Jeffery L Nicholas
Philosophy and social theory
to building a society of flourishing people
united in common goods.
to building a society of flourishing people
united in common goods.
This post is dedicated to those who've asked me, "what are you writing about?" Most have greeted my words with frowns, asking, "what do those have to do with each other?" (Claire) or "What do you mean?" (Rachel). One has smiled and said, "I'd be interested in reading that." (Maddy) Just being asked gives me a little more reason to write, and whether I'm explaining my ideas to the frowners or the smilers, it helps me to figure out what I want to say. So, this post is about what I want to say.
well, I don't mean "government." And I don't mean what passed for politics today, in the US, UK, France, and other places around the world. The only love in that kind of politics, the politics of elections and bureaucracy and the status quo, is the love of power and money. Government has nothing to do with love; in fact it's the opposite of love.
By "politics," then, I mean working together in our communities to figure out what we most want and how we're going to achieve it. This idea isn't new, of course. Aristotle, as far as I know, first articulated it. More recently, Alasdair MacIntyre has developed a notion of this kind of politics. Notably, it is different from every other political theory I know today. And it is scary, because it makes the community important; yet, we've been taught to fear community--no doubt in part because capitalism cannot countenance the idea of community built on shared sister- and brother-hood. I will then have to talk about what I mean by "community" in my book, and that might be a bigger challenge than talking about politics or about...
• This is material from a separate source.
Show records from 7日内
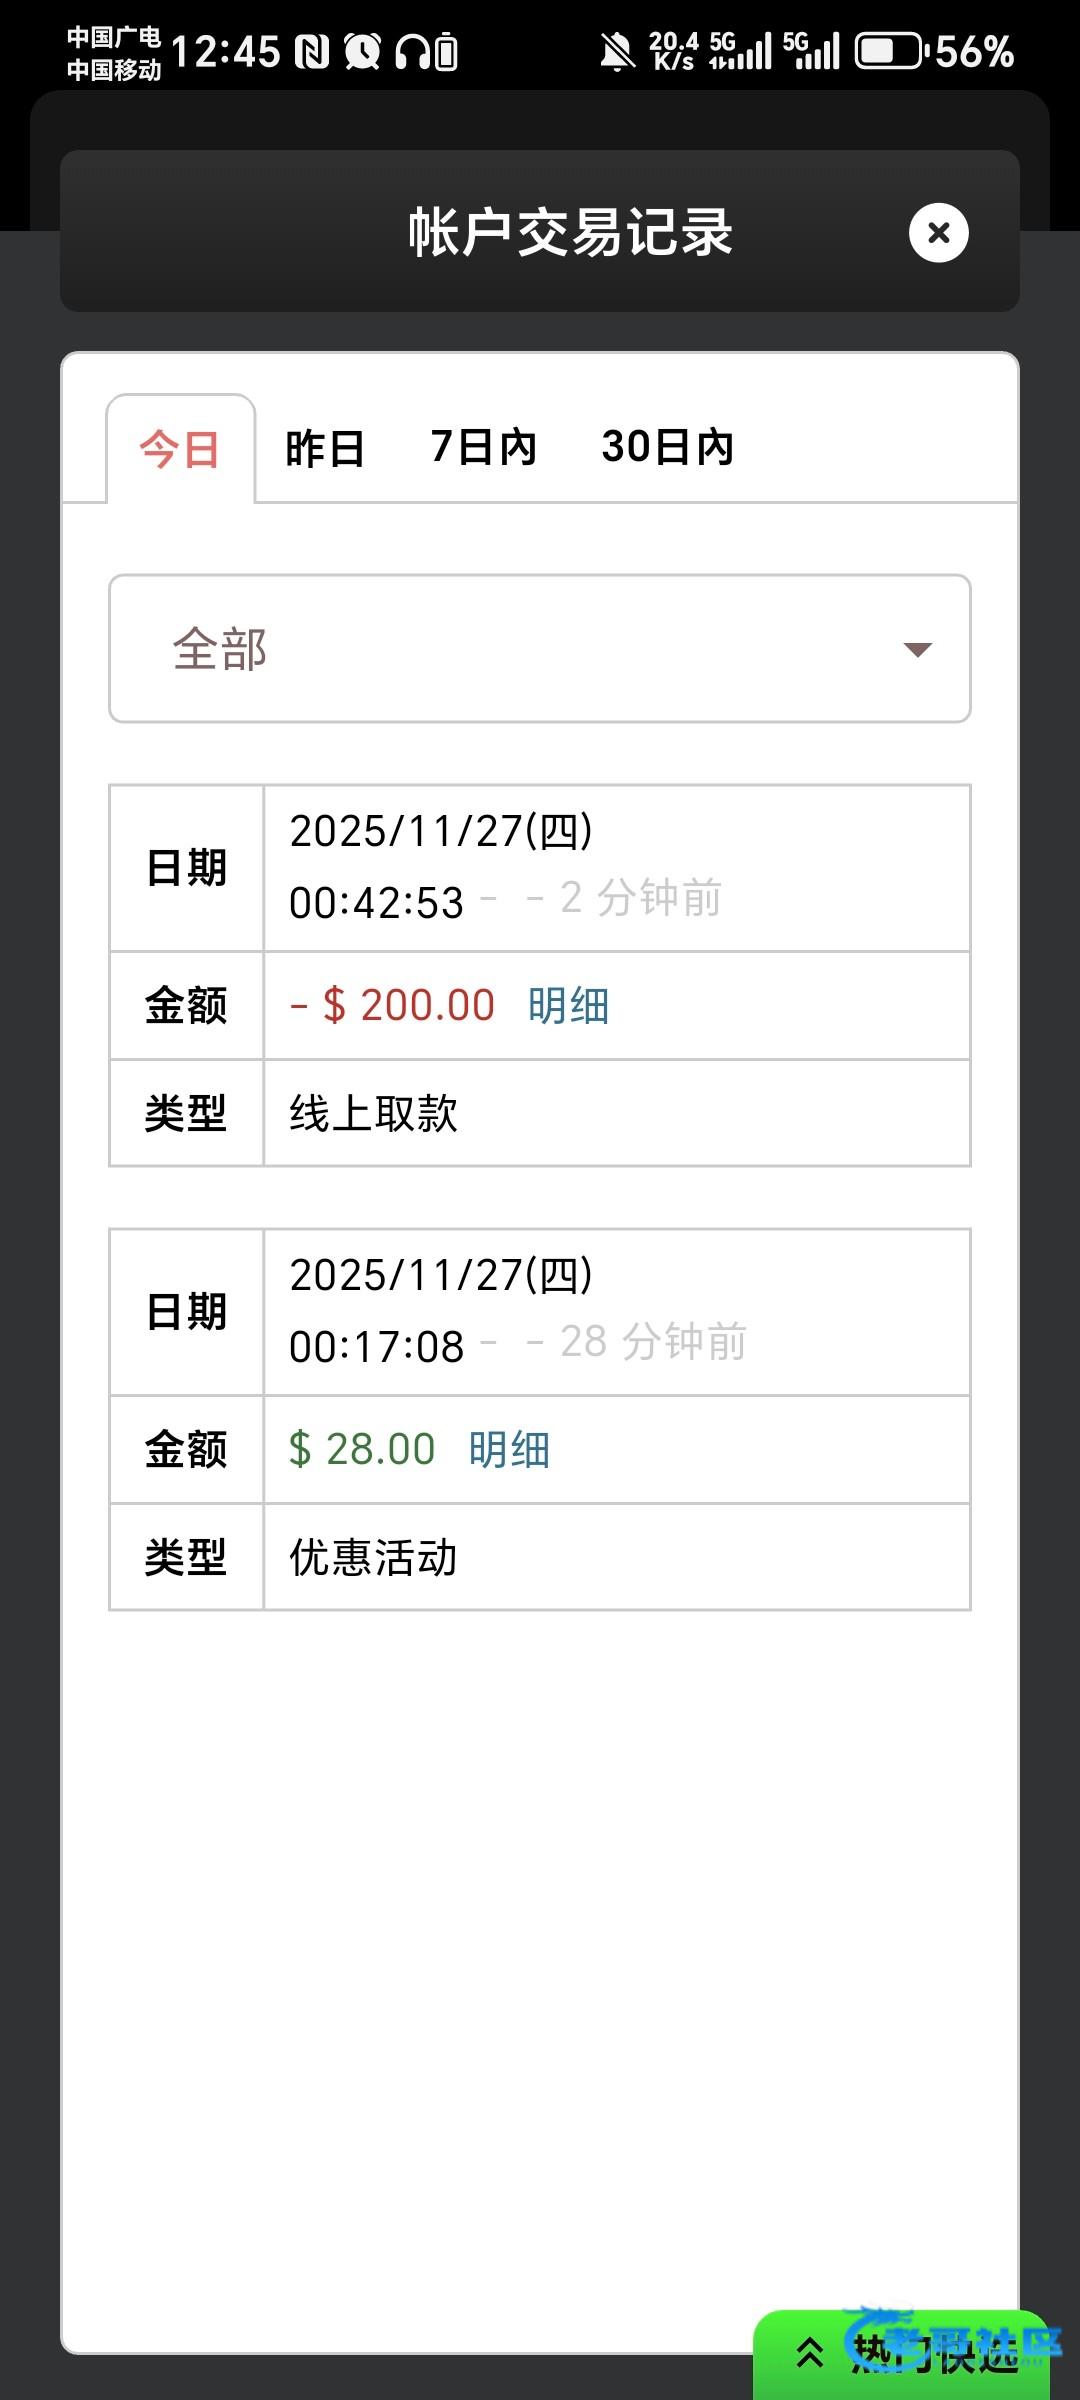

We use this word, "love," in so many ways and so often that it has lost a lot of its significance. We know, however, what we mean by love. I love chocolate does not mean the same as I love dogs, which doesn't mean the same as I love my dog, Mickie. None of those mean the same as I love my friend, my partner, my family. We have different words for love: brotherly-love, erotic love, agape.
What do any of these have to do with politics, even politics in the way I mean the word?
In simplest terms, love is acting on and for those desires at the deepest core of who or what we are. To use God as an example: If God is love, then God had no choice in creation. The deepest desire of Love is to love and be loved, to act for Love. God has no choice in loving each and everyone one of us. God must love even Lucifer.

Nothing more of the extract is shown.